Each band was normalized against the corresponding loading control using a computer-assisted imaging analysis program. One-way ANOVA followed by post hoc Newman-Keuls tests was used for statistical difference in this study.

3. Results

3.1. Nucleus Accumbens

The AMPAR is heteromeric complex of four subunits, namely, GluR1-GluR4, respectively [7]. At P14 in nucleus accumbens, the mRNA level of Glu 1 was 0.22 ± 0.02 in prenatal morphine group and 0.32  ±  0.02 in control group. The mRNA level of Glu 2 was 0.7 ± 0.05 in prenatal morphine group and 1.43  ±  0.06 in control group. The mRNA level of Glu 3 was 0.73 ± 0.05 in prenatal morphine group and 0.94 ± 0.06 in control group. The mRNA level of Glu 4 was 1.07 ± 0.07 in prenatal morphine group and 1.94 ± 0.1 in control group. At P30 in nucleus accumbens, the mRNA level of Glu 1 was 0.34 ± 0.05 in prenatal morphine group and 0.48 ± 0.03 in control group. The mRNA level of Glu 2 was 0.92 ± 0.09 in prenatal morphine group and 1.42 ± 0.09 in control group. The mRNA level of Glu 3 was 1.2 ± 0.05 in prenatal morphine group and 1.5 ± 0.07 in control group. The mRNA level of Glu 4 was 0.41 ± 0.08 in prenatal morphine group and 0.74 ± 0.06 in control group. In brief, at the same age, the relative mRNA levels of the AMPAR subunit (GluR1-4) within NAc were all markedly decreased in the prenatal morphine group at P14 (P < 0.05, n = 8 animals, Figure 1) and P30 (P < 0.05, n = 8 animals, Figure 1), as compared with the vehicle-control group. Prenatal morphine exposure exerted a long-term downregulation on the AMPAR subunit (GluR1-4) through the transcription mechanisms within NAc, in a differential change of decreased magnitudes at P14 and P30. Furthermore, the greatest decrease in downregulation of gene expression of GluR2 and GluR4 was observed at P14 but not at P30.

Figure 1.

Figure 1

Prenatal morphine exposure resulted in a persistent decrease of the mRNA expression of AMPAR subunit (GluR1–4) within NAc of rat offspring, as assessed on P14 and P30, respectively. P < 0.05 as compared with the vehicle-control group.

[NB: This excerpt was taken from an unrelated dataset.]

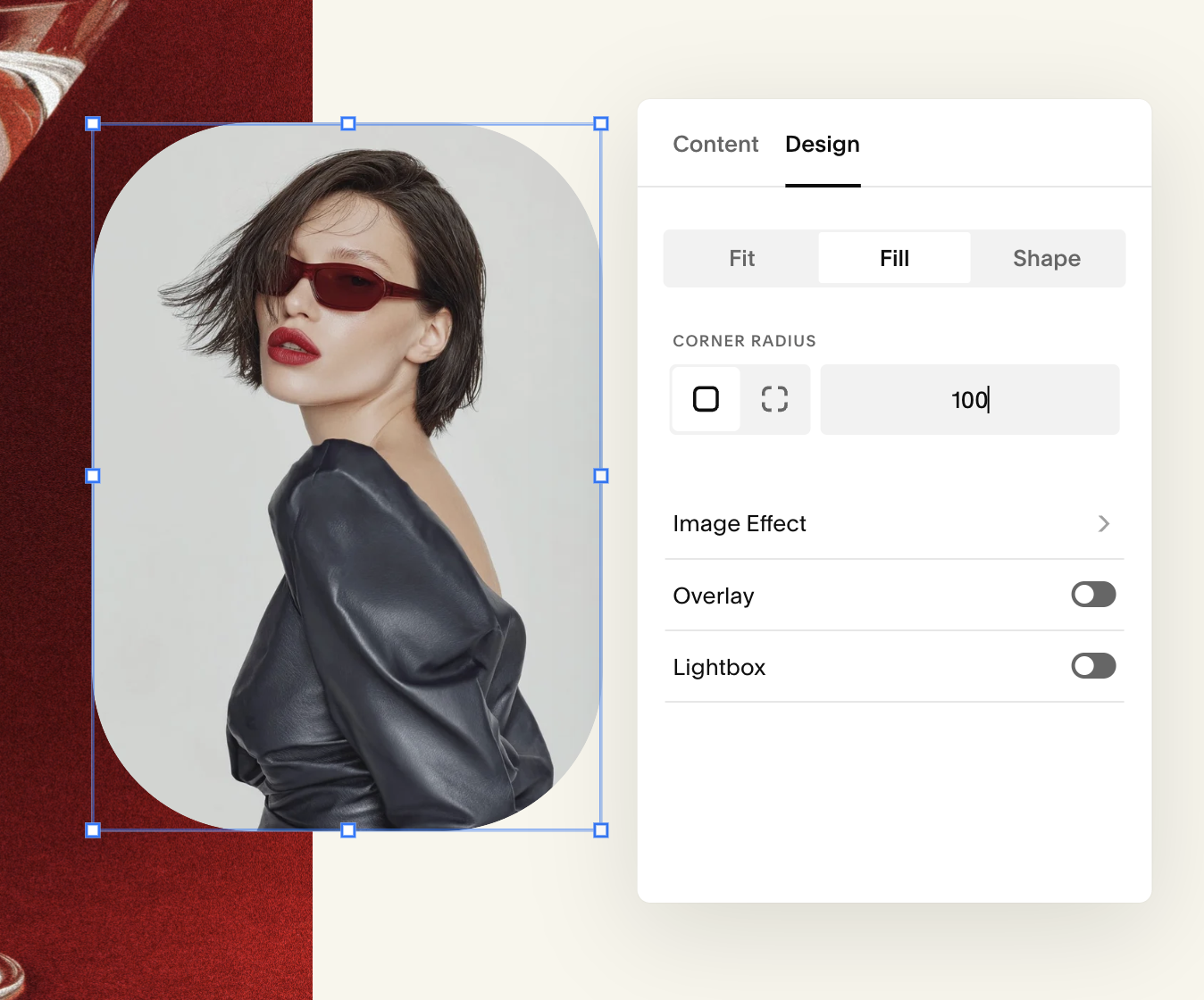Open the Image Effect row
1204x1000 pixels.
(894, 524)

The NMDAR acts as a heterometric complex containing a NR1 subunit with one or more of the four different NR2 subunits (NR2A-D) [14]. The relative mRNA levels of the NMDAR subunit (NR1, NR2A-D) within NAc were all significantly decreased in the prenatal morphine group at both P14 (P < 0.05, n = 8 animals, Figure 2) and P30 (P < 0.05, n = 8 animals, Figure 2), as compared with the vehicle-control group. The expressions of all units of the NMDAR subunit were all downregulated by prenatal morphine exposure, and these changes exhibited a long-lasting manner.

Figure 2.

Figure 2

Prenatal morphine exposure led to a persistent decrease in the mRNA expression of NMDAR subunit (NR1 and NR2A–D) within NAc of rat offspring, as assessed on P14 and P30, respectively. P < 0.05 as compared with the vehicle-control group.

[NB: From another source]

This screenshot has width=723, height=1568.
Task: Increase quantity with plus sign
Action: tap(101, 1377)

3.2. Ventral Tegmental Area

The relative mRNA levels of all the AMPAR subunit (GluR1–4) within VTA were all significantly decreased in the prenatal morphine group, as compared with the vehicle-control group at the same age (P < 0.05, n = 8 animals for each time point, Figure 3). Apparently, prenatal morphine exposure also exerted a long-term downregulation on the AMPAR subunit (GluR1–4) through the transcription mechanisms within ventral tegmental area.

Figure 3.

Figure 3

Prenatal morphine exposure induced a long-lasting decrease in the mRNA expression of AMPAR subunit (GluR1–4) within VTA of rat offspring, as assessed on P14 and P30, respectively. P < 0.05 as compared with the vehicle-control group.

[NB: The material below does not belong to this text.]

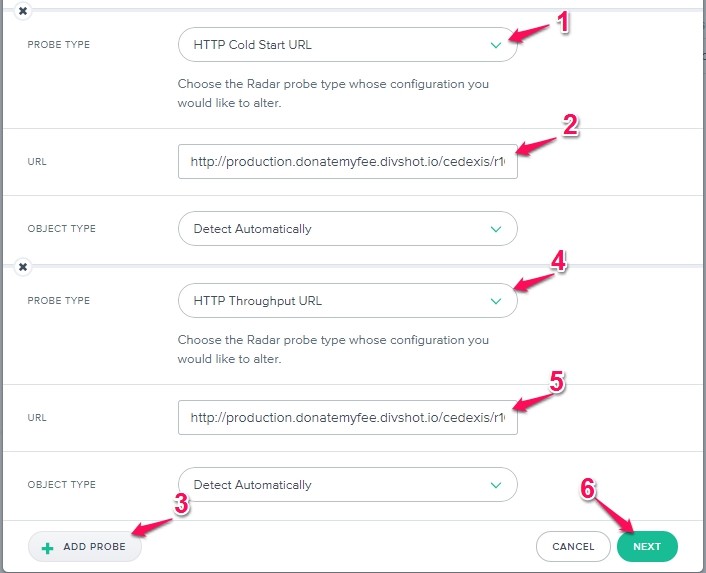Proceed with the green NEXT button
Screen dimensions: 706x573
[647, 547]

Simultaneously, the relative mRNA levels of the NMDAR subunit (NR1, NR2A–D) within VTA were also revealed to have significantly decreased in the prenatal morphine group at P14 (P < 0.05, n = 8 animals, Figure 4) and P30 (P < 0.05, n = 8 animals, Figure 4), as compared with the vehicle-control group. Apparently, prenatal morphine exposure exerted a long-term downregulation on the NMDAR subunit (NR1, NR2A–D) through the transcription mechanisms, not only within nucleus accumbens but also within ventral tegmental area.

Figure 4.

Figure 4

Prenatal morphine exposure resulted in a persistent decrease in the mRNA expression of NMDAR subunit (NR1 and NR2A–D) within VTA of rat offspring, as assessed on P14 and P30, respectively. P < 0.05 as compared with the vehicle-control group.

3.3. Prefrontal Cortex

As shown in Figure 5, the mRNA expression in the AMPAR subunit was all declined within PFC of rat offspring subjected to prenatal morphine exposure. The relative mRNA expressions of GluR2 and GluR4 were barely detected within PFC at both P14 and P30 without any statistical difference (P > 0.05, n = 8 animals, resp., Figure 5). While the mRNA level of GluR1 was decreased, the mRNA level of GluR3 was increased in prenatal-morphine-exposure group compared to vehicle-control group at P14 (P < 0.05, n = 8 animals, Figure 5) and P30 (P < 0.05, n = 8 animals, Figure 5). The results here showed that not all the gene expression exhibited the same regulation pattern in rat offspring born to morphine-addicted mothers. Furthermore, GluR1 showed downregulation, while GluR3 exhibited upregulation, concurrently. GluR2 and GluR4 showed no specific change in PFC, as compared to the vehicle-control group.

Figure 5.

Figure 5

Summary of mRNA levels of the AMPAR subunit (GluR1–4) in the PFC of rat offspring, as assessed on P14 and P30, respectively. P < 0.05 as compared with the vehicle-control group.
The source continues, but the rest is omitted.